One option is to wrap f in another function that will exectue for at most 100 seconds:
from multiprocessing import Pool
def timeout_f(arg):
pool = Pool(processes=1)
return pool.apply_async(f, [arg]).get(timeout=100)
Then your code changes to:
result = list(executor.map(timeout_f, params))
Alternatively, you could write your own thread/process control:
from multiprocessing import Process
from time import time
def chunks(l, n):
""" Yield successive n-sized chunks from l. """
for i in xrange(0, len(l), n):
yield l[i:i+n]
processes = [Process(target=f, args=(i,)) for i in params]
exit_codes = []
for five_processes = chunks(processes, 5):
for p in five_processes:
p.start()
time_waited = 0
start = time()
for p in five_processes:
if time_waited >= 100:
p.join(0)
p.terminate()
p.join(100 - time_waited)
p.terminate()
time_waited = time() - start
for p in five_processes:
exit_codes.append(p.exit_code)
You'd have to get the return values through something like Can I get a return value from multiprocessing.Process?
The exit codes of the processes are 0 if the processes completed and non-zero if they were terminated.
Techniques from:
Join a group of python processes with a timeout, How do you split a list into evenly sized chunks?

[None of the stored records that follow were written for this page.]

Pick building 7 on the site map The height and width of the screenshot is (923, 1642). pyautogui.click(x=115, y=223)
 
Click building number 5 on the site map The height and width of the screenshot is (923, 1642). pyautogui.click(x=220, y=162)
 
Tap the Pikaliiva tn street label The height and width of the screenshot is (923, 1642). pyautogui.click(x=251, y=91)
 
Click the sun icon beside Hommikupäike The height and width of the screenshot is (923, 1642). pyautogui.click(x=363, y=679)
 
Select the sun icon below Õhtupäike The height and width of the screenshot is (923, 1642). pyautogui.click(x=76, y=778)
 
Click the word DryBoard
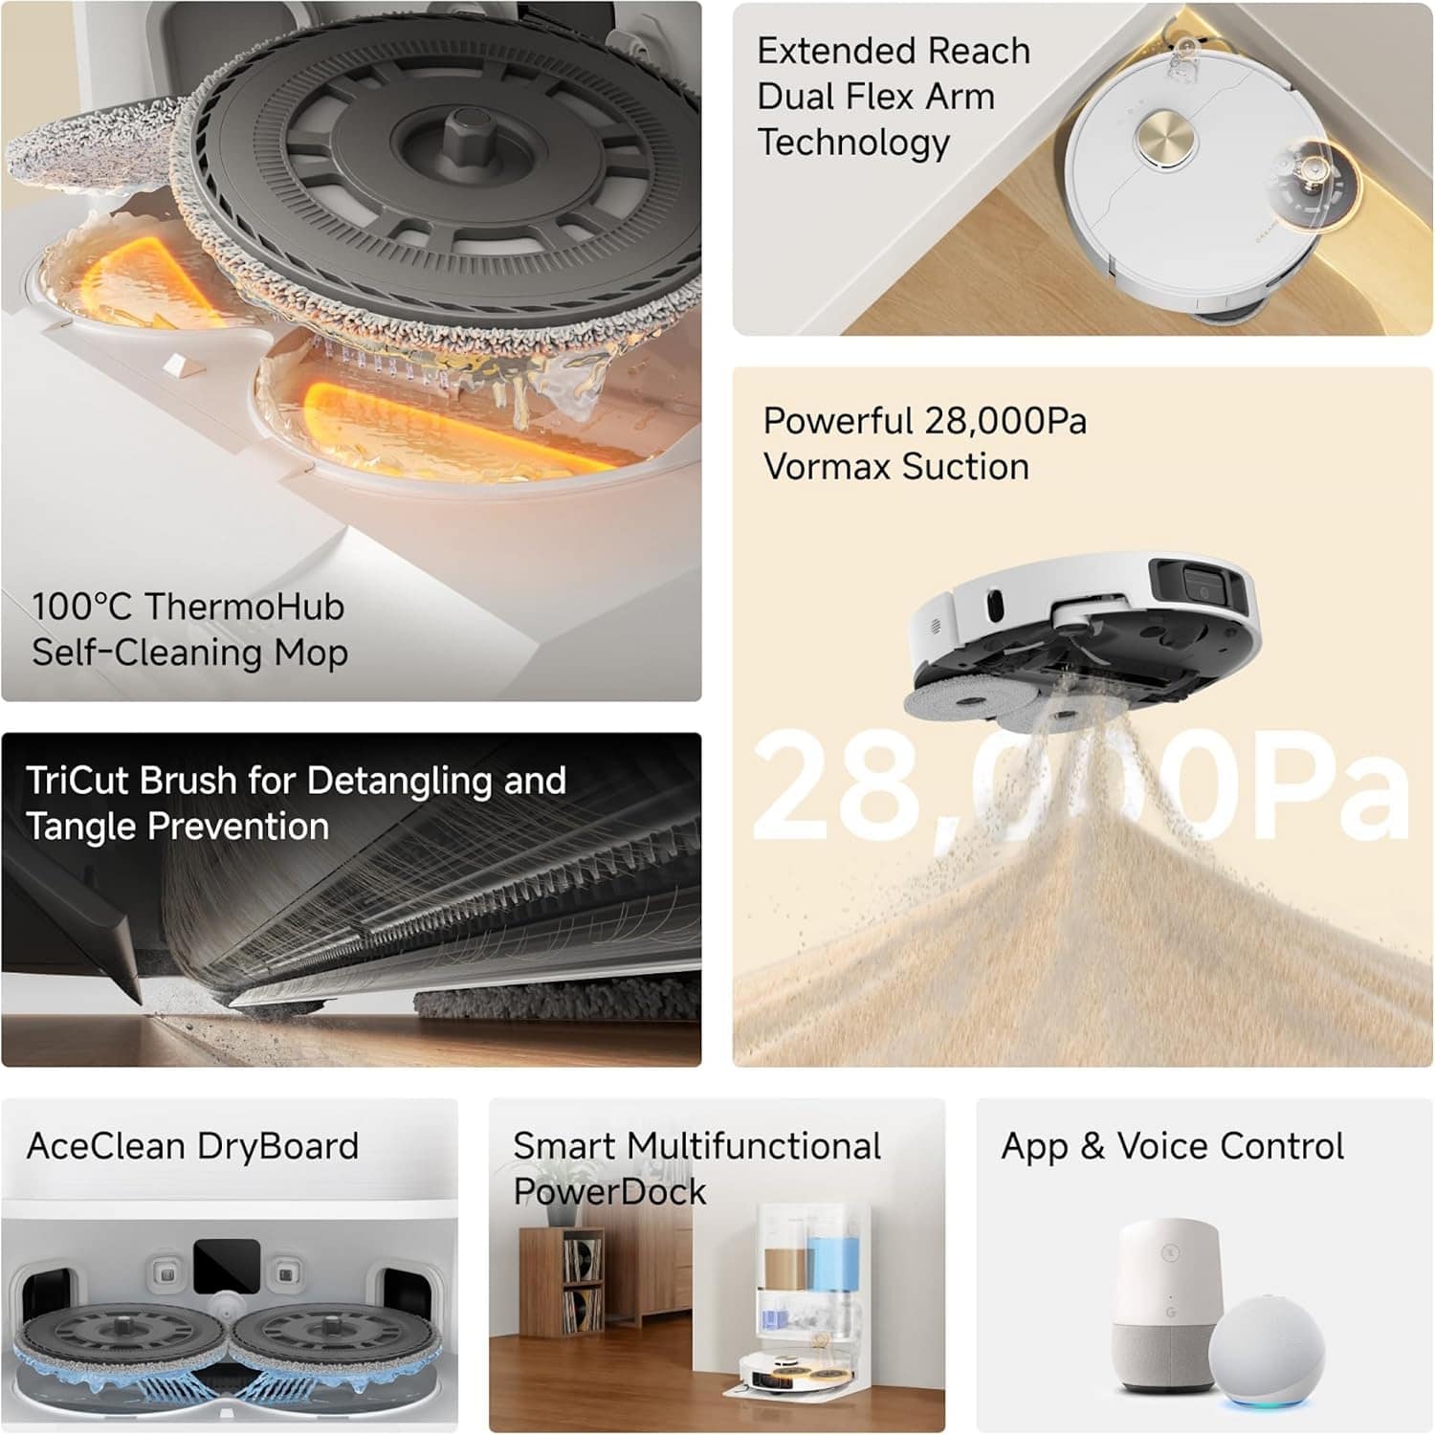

As another option, you could just try to use apply_async on multiprocessing.Pool
from multiprocessing import Pool, TimeoutError
from time import sleep
if __name__ == "__main__":
pool = Pool(processes=5)
processes = [pool.apply_async(f, [i]) for i in params]
results = []
for process in processes:
try:
result.append(process.get(timeout=100))
except TimeoutError as e:
results.append(e)
Note that the above possibly waits more than 100 seconds for each process, as if the first one takes 50 seconds to complete, the second process will have had 50 extra seconds in its run time. More complicated logic (such as the previous example) is needed to enforce stricter timeouts.